Based on Chase Stuart and Pro Football Reference's AV-weighted age per team (in other words, how old the main contributing players are), the Seahawks had the youngest roster in the NFL in both 2011 (25.7 years old) and 2012 (26.1 years old).
2011 was a rough, but necessary building year, then 2012 was a whirlwind. After a slow start, Seattle finished the year red-hot, compiled an 11-5 record with historical scoring binges and a league-best scoring defense, bounced the Redskins from the Playoffs in their place, and very nearly succeeded at closing out one of the great comebacks in NFL Playoffs history before falling to Atlanta.
The 2012 Seahawks (26.1 years old on per AV-weighted average) went 11-5, finished #1 in Football Outsiders' DVOA and in the top-10 for all-time best DVOA marks.
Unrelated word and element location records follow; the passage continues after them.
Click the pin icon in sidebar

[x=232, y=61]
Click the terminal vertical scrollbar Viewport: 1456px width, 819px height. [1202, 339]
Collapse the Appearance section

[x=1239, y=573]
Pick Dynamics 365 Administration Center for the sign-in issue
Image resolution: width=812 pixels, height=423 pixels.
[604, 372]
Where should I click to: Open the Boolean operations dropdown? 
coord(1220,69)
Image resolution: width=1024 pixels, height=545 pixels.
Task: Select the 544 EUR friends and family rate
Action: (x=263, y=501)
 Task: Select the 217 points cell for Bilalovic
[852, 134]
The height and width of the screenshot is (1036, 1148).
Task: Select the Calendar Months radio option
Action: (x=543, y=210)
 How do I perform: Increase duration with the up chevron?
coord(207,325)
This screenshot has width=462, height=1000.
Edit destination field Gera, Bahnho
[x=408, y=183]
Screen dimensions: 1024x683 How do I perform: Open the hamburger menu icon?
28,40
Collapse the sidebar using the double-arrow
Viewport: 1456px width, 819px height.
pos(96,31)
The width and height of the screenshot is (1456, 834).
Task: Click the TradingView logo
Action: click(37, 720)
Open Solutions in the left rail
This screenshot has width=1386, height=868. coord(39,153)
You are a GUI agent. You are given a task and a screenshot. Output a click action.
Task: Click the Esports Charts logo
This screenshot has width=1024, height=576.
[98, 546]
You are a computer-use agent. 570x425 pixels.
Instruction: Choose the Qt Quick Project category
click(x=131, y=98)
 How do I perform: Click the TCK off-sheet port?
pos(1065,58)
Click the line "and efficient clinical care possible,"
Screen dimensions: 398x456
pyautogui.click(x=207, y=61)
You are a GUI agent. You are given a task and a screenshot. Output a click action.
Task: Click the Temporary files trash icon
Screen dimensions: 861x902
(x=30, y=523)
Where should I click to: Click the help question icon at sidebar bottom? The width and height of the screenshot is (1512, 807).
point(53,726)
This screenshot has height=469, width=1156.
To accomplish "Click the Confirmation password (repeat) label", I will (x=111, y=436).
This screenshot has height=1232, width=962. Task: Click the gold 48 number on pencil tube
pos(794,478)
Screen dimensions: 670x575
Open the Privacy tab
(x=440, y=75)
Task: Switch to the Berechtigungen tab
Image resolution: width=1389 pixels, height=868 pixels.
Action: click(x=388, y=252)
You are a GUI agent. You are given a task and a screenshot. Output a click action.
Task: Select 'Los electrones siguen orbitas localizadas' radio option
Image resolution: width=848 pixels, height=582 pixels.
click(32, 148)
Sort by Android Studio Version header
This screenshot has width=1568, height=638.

The 2013 Seahawks (26.0 years old on per AV-weighted average) went 13-3, and again finished #1 in Football Outsiders' DVOA -- the first team to do that since the 1996-97 Packers, of which John Schneider was a scout -- and again finished in the top-10 for all time best DVOA marks.
As FO pointed out, "the Seahawks [were] the first team since the 2004-2005 Pittsburgh Steelers to rank in the top ten for all three units in consecutive seasons. Only two other teams have accomplished this feat: the 1990-1991 Kansas City Chiefs and the 1996-1997 Green Bay Packers." John Schneider's Packers, again (technically, he was a scout for Green Bay from 1993-1996 then left for the Redskins in 1997 as a 26-year old Director of Pro Personnel (holy shit)).
Of course, the 2013 Seahawks were the Super Bowl Champions, and were the 2nd youngest Super Bowl Champion teams of all time.
As Football Perspective's Chase Stuart tells us, the Seahawks had the 2nd youngest AV-weighted team in the NFL in 2013, including "the youngest offense in the NFL, and all of that unit's contributors were under the age of 28. Russell Wilson (24.8), Marshawn Lynch (27.4), Max Unger(27.4), Golden Tate (25.1), Doug Baldwin (24.9), and J.R. Sweezy (24.4) form a young core that should compete for years. The only long-term questions for the offense are figuring out how to keep Percy Harvin healthy (he doesn't turn 26 until May) and making sure that Robert Turbin (23.7) or Christine Michael (22.8) can handle the load when Lynch declines. As Doug Farrar notes, Seattle is the second youngest Super Bowl team ever, and positioned to make 2013 the start of a dynasty."
Seems like Pete and John's plan -- their marriage of Win Forever and Forever Young, or Win Forever Young™ -- has some merit.